### EXERCISE AIM
Return, word for word, the stretch of the lithium article from "This discovery not" through "a staggering 4000%.".

Open pit lithium mine in China. (Credit: Creative Commons)

In a significant discovery that could reshape the dynamics of the electric vehicle (EV) industry, lithium reserves, possibly the world’s largest, have been found in a volcanic crater straddling the Nevada-Oregon border. Preliminary research suggests it may contain as much as an astonishing 40 million metric tons of the precious metal, which is vital for battery production.

The reserves, located in the McDermitt Caldera, are estimated to contain 20 million to 40 million metric tons of lithium. To put this in perspective, this could almost double the previous record, an impressive 23 million metric tons found beneath a Bolivian salt flat last summer, as published in the journal Science Advances.

This discovery not only strengthens the United States’ position on the global lithium stage but also elevates it dramatically. Previously, the US was estimated to have meager reserves of only about 1 million metric tons. Therefore the recent discovery could increase the national reserves by a staggering 4000%.

Anouk Borst, a renowned geologist from Belgium, commented on the huge nature of this discovery, noting its potential implications for the global market. “This could change the dynamics of lithium globally in terms of price, security of supply and geopolitics,” he told Chemistry World.

Elaborating on the national implications, Borst commented, “The US will have its own supply of lithium, and the industry will be less afraid about supply shortages.”

Lithium, colloquially known as “white gold,” has been the centerpiece of the rapidly growing EV industry. With increasing demand for EVs, manufacturers are worried about a possible shortage in the near future. Forecasters have even warned that supply will not be able to meet increasing demand by 2025. This has ignited an international race, with China, the US and several South American countries competing to locate enough deposits to secure their position in the growing EV market. market.

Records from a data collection

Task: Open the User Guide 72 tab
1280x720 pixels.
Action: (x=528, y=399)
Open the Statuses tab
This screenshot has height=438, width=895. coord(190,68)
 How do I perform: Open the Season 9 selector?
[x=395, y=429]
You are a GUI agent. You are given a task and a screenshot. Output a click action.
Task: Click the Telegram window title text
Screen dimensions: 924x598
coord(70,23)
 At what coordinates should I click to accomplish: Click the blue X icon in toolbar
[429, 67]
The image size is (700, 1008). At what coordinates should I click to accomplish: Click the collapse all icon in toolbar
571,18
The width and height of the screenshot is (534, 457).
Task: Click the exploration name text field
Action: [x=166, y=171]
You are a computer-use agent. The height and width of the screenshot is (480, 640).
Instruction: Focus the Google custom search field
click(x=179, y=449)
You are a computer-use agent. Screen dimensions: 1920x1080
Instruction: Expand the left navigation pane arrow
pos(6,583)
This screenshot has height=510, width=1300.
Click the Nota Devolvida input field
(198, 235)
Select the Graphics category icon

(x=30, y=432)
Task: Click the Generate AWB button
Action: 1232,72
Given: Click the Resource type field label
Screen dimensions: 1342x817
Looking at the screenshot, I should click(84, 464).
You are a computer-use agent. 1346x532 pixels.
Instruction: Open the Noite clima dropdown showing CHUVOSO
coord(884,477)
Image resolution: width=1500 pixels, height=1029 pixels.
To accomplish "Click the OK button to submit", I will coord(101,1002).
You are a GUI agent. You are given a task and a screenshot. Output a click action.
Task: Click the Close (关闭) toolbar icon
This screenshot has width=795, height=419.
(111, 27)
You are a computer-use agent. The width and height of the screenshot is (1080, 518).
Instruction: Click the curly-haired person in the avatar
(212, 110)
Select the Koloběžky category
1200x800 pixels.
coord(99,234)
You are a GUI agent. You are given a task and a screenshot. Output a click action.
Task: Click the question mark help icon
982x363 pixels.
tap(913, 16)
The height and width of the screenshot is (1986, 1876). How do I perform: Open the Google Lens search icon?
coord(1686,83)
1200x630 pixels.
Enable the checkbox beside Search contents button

### SOLVED PROBLEM
This discovery not only strengthens the United States’ position on the global lithium stage but also elevates it dramatically. Previously, the US was estimated to have meager reserves of only about 1 million metric tons. Therefore the recent discovery could increase the national reserves by a staggering 4000%.